When I was a kid, I copied pictures of Sailor Moon and Pokémon in my notebook. I try to be understanding of these sort of things because I think back from when I was a kid and what I did to practice drawing. Most of the people are young and have access to the web and haven’t learned the proper way to post and credit artists. In these cases, it’s more flattering. Occasionally though, someone will copy work and claim it as their own. This is extremely insulting. But once again, this is why I believe we should be civil and communicate and hopefully educate one another.
There’s a right and wrong way to handle situations like these. Do you have any advice for artists and the people who support artists when they see other’s work being violated?
My first instinct was to put it out there what was happening. What I wish I had done was ask everyone to be civil. The company had told me they were receiving actual threats from people and I felt bad for that. So my advice is that we should try and be civil and communicate with one another.
Do you hesitate to post your art on the Internet when you go through experiences like these? Do the benefits outweigh the dangers of the web?
I honestly do think the benefits outweigh the danger. None of these situations have stopped me from posting to the web. I have learned how to take precautions, like posting in a low enough quality that the image cannot be saved and printed. Now I am taking the next step to trademark my name and copyright all my images.

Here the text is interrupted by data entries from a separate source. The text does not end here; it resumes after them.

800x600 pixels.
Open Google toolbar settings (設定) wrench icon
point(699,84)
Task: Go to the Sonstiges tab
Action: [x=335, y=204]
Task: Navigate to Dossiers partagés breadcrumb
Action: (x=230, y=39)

Without the web, I would not have met all the amazing artists and art lovers I’ve made friends with these past few years, or have gotten the opportunities I’ve had so far. It allows me to grow my audience and to communicate with my followers openly and easily. It’s really a wonderful tool with so many benefits that I don’t think I will ever stop sharing my work, at least not anytime soon. It brings like-minded people together. This is one powerful way our community grows.